> STATED TASK: Reproduce the entries below word for word, starting at the line with "Given: Claim the Sum(usdfilledvalue) alert" and continuing through the last line of the entries, with both of those lines included. Leave the pictures out of your copy.

> DATA RECORDS:
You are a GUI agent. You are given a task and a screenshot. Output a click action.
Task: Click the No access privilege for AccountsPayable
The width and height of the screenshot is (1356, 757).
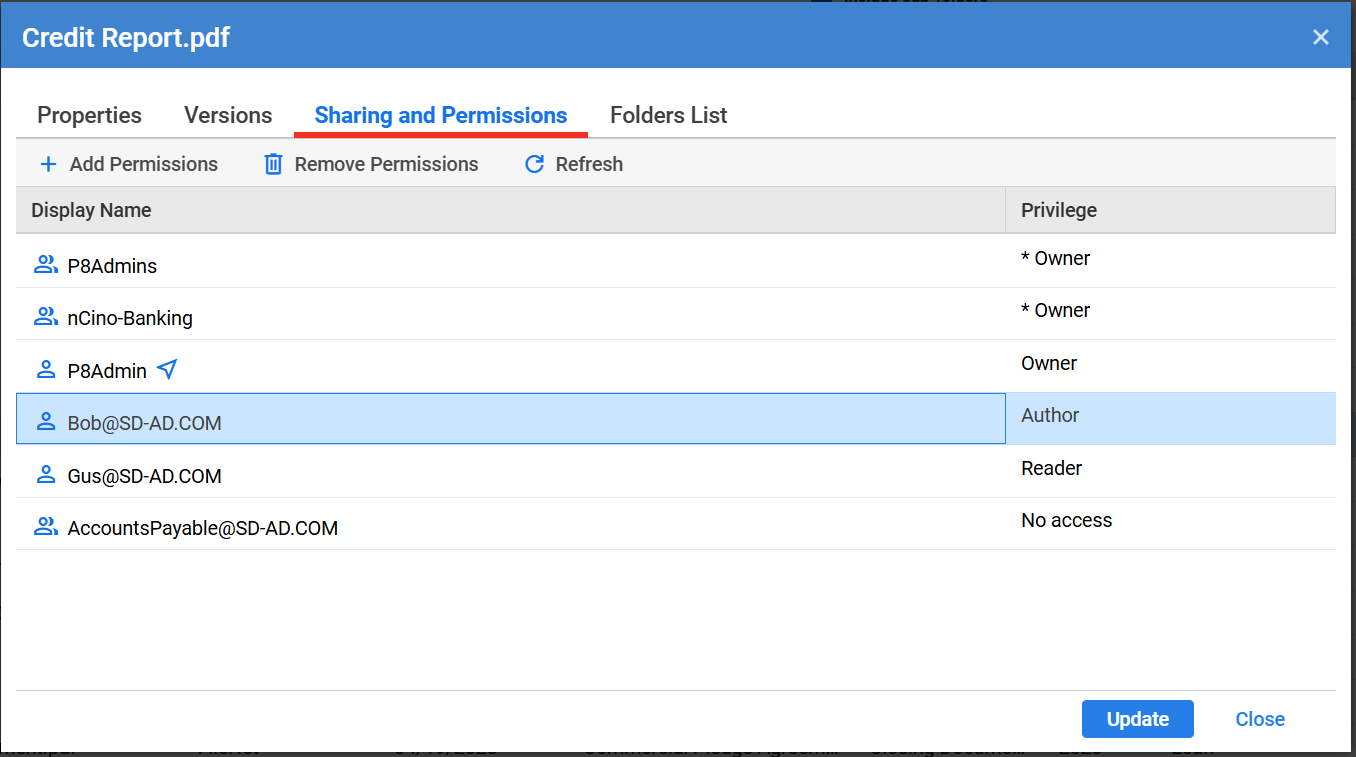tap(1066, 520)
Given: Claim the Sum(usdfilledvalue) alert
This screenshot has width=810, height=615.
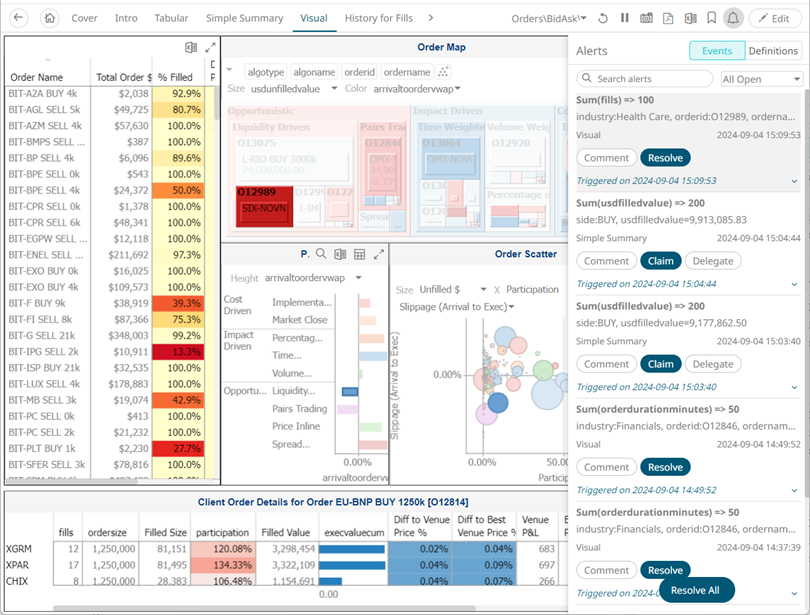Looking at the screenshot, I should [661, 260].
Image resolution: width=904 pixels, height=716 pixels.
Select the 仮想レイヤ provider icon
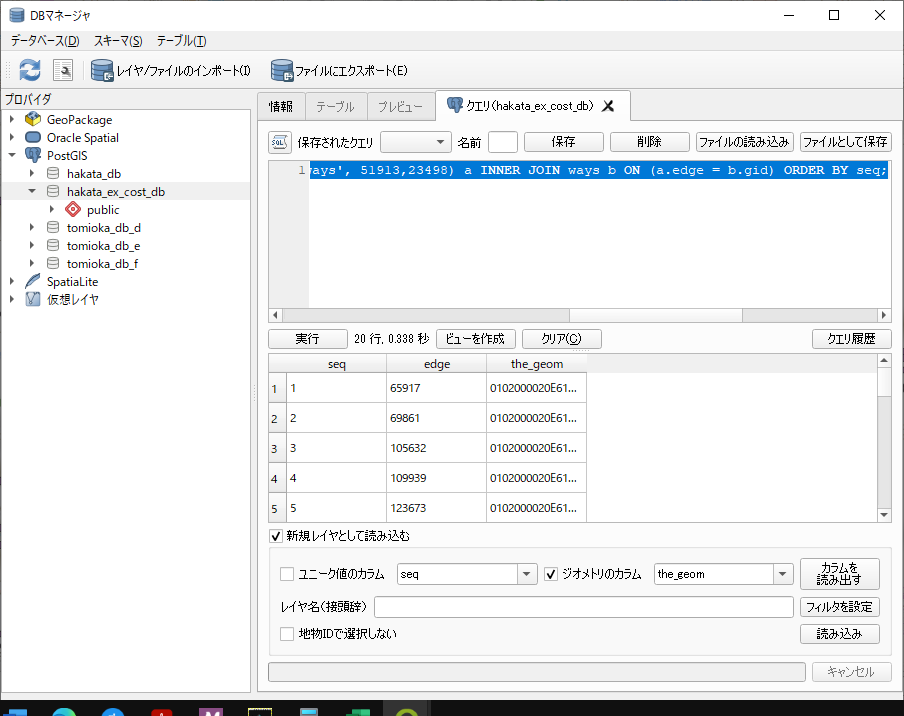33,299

> CORRECT RESULT:
Given: Claim the Sum(usdfilledvalue) alert
This screenshot has width=810, height=615.
Looking at the screenshot, I should [661, 260].
Image resolution: width=904 pixels, height=716 pixels.
Select the 仮想レイヤ provider icon
33,299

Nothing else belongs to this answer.